* **EXERCISE DETAILS**
Rewrite the material from the line containing "Viewport: 491px width, 1568px" down to the line containing "click(172, 170)", with "shopping basket" replaced by "grocery basket" and nothing else changed.

* **EXCERPTED RECORDS**
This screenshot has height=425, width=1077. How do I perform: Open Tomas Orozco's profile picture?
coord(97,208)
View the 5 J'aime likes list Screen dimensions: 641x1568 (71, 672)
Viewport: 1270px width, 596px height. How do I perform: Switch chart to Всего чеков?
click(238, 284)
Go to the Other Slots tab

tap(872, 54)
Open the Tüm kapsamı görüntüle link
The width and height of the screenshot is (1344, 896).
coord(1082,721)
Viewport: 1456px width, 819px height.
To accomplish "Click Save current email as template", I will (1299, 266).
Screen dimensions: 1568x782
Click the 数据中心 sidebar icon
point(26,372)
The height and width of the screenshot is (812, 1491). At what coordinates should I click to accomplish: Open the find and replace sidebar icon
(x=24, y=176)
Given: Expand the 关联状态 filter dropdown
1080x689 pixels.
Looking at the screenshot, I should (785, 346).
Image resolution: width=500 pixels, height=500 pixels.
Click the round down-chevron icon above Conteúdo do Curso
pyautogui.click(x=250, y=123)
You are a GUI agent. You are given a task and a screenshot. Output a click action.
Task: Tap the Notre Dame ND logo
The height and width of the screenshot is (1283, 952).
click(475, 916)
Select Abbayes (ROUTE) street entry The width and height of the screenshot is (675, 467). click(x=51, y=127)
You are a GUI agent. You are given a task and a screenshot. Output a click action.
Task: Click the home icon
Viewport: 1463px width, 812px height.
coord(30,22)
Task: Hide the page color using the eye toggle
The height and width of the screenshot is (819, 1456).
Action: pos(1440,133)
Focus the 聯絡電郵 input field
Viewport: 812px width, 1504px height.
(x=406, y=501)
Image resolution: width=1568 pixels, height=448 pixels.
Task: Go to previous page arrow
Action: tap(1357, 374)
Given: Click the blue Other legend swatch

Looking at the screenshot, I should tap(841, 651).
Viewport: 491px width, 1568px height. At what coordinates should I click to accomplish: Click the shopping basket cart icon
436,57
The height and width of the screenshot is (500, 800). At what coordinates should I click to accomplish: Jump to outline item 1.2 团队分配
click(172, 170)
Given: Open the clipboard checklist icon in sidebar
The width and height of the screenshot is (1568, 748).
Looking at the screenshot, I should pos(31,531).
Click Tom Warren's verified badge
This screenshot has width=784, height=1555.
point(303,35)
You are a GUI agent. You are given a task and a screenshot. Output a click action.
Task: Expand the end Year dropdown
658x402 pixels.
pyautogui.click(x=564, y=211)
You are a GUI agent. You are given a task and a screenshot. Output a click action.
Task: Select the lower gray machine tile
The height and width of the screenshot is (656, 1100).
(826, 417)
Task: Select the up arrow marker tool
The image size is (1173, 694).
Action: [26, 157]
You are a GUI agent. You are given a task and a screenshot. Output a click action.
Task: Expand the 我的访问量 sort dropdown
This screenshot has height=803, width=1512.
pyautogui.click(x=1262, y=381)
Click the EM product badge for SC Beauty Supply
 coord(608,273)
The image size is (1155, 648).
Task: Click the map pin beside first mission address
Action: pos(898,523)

* **ANSWER TO THIS EXERCISE**
Viewport: 491px width, 1568px height. At what coordinates should I click to accomplish: Click the grocery basket cart icon
436,57
The height and width of the screenshot is (500, 800). At what coordinates should I click to accomplish: Jump to outline item 1.2 团队分配
click(172, 170)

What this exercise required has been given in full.